Rett Syndrome Europe (RSE) was proud to take part in the 2026 edition of the European Conference on Rare Diseases (ECRD), one of the key gatherings for the rare disease community in Europe.
This year marked a strong presence for Rett syndrome, with two posters presented at the conference, reflecting complementary efforts to improve understanding, care, and outcomes for individuals and families across Europe.
Strengthening data through rettX
One of the highlights was the presentation of rettX, the European Rett syndrome patient registry led by RSE. rettX is a pan-European, patient-led registry designed to collect reliable, family-reported and clinically validated data, transforming it into actionable knowledge that supports research, improves trial readiness, and strengthens advocacy across the continent.
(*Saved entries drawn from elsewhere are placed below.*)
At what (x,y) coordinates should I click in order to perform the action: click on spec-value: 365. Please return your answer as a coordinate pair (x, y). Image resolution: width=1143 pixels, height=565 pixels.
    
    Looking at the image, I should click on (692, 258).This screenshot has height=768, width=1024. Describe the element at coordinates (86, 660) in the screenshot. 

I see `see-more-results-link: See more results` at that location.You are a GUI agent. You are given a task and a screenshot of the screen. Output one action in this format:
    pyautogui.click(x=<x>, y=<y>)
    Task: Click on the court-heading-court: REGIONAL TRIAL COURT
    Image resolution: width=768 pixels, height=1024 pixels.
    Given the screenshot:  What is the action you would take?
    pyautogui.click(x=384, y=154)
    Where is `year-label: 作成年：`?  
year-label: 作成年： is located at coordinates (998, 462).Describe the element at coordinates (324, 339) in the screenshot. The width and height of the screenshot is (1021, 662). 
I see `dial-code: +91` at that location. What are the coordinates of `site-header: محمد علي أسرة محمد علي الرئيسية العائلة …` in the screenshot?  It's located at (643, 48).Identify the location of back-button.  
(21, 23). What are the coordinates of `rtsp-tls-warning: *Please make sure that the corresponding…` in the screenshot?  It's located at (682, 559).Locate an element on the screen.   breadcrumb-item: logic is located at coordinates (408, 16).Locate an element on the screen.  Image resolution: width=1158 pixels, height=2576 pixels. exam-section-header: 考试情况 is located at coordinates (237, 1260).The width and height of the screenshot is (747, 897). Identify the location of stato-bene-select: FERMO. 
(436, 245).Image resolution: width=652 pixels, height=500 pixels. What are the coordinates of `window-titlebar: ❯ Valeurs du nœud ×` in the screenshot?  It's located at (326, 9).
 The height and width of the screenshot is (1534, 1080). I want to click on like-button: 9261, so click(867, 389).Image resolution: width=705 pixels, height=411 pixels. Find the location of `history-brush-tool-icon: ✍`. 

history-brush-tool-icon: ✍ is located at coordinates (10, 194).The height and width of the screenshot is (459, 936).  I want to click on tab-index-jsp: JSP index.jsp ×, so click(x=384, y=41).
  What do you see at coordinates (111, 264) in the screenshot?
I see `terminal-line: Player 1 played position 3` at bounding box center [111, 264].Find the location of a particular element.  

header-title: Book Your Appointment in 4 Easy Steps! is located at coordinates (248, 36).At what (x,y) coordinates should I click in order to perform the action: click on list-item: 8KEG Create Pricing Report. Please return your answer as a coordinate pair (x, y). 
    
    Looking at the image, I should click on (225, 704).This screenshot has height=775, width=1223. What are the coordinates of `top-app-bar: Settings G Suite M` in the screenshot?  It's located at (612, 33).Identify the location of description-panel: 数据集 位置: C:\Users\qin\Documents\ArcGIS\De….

Highlighting unmet needs and fragmented care
Alongside rettX, a second poster focused on consistent unmet needs and fragmented care in Rett syndrome across Europe. Drawing on a multi-country caregiver study, it highlights the ongoing challenges faced by individuals and families — variability in access to specialised care, differences between national healthcare systems, and the need for more coordinated and consistent care pathways.
Collaboration driving progress
RSE would like to thank everyone who contributed to these initiatives — clinical researchers, healthcare professionals, our industry partners, including Acadia, and the wider Rett community. Progress in rare diseases relies on collaboration: bringing together families, clinicians, researchers, and partners to build shared knowledge and common solutions. This is at the heart of RSE’s mission to strengthen the community, support research, and improve care across Europe.
Looking ahead
Participation in ECRD reinforces the importance of continued collaboration and sustained investment in data, research, and care. Initiatives like rettX, combined with research into real-world unmet needs, contribute to a clearer picture of Rett syndrome in Europe — helping ensure that no individual or family remains invisible.
Rett Syndrome Europe remains committed to working with all stakeholders to advance understanding, improve care, and support the community across Europe.